# ACTIVITY:
Down to the last line of the listing, starting at the one with "מעיין גוטשלק (265, 720)", retype each line exactly. Do not copy the pictures.

# DATA IN THIS EXERCISE:
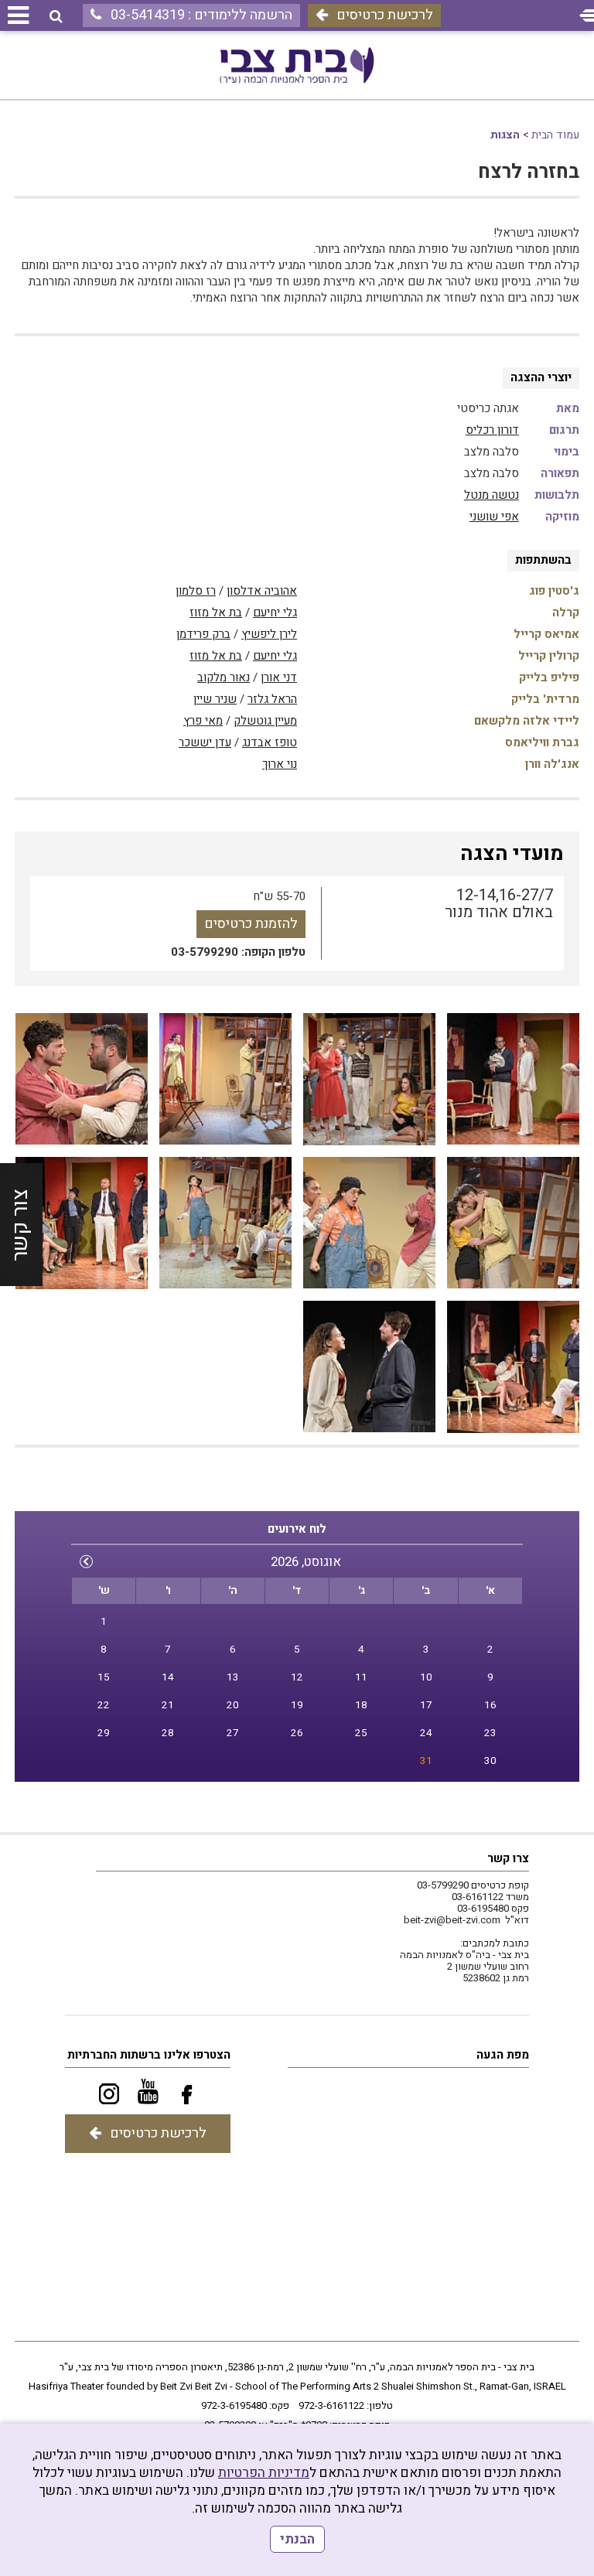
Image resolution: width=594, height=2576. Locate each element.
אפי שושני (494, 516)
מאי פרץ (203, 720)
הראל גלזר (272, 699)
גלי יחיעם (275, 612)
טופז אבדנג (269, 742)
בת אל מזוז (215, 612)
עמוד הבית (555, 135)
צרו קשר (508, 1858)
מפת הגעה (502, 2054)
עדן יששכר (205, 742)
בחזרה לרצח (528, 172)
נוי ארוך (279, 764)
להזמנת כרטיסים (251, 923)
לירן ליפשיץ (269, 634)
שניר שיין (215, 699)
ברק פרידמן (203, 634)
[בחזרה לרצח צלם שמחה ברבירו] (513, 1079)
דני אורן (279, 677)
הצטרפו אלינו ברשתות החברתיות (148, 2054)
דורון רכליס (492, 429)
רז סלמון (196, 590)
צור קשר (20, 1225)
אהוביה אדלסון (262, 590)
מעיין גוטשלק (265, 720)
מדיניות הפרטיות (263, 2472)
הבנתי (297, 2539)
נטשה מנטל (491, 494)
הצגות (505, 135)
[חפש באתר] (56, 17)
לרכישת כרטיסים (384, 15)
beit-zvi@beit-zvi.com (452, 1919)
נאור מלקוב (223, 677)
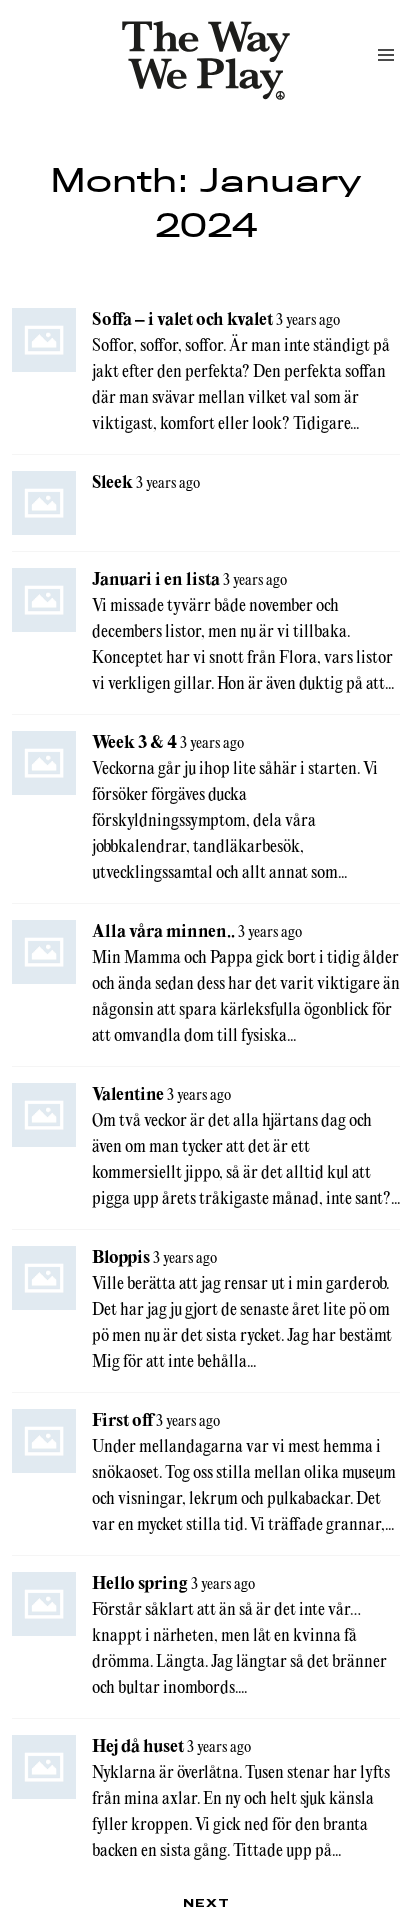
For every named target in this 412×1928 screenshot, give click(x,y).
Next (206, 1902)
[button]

# EXERCISE SOLUTION:
מעיין גוטשלק (265, 720)
מדיניות הפרטיות (263, 2472)
הבנתי (297, 2539)
נטשה מנטל (491, 494)
הצגות (505, 135)
[חפש באתר] (56, 17)
לרכישת כרטיסים (384, 15)
beit-zvi@beit-zvi.com (452, 1919)
נאור מלקוב (223, 677)
For every named target in this 412×1928 screenshot, give click(x,y).
Next (206, 1902)
[button]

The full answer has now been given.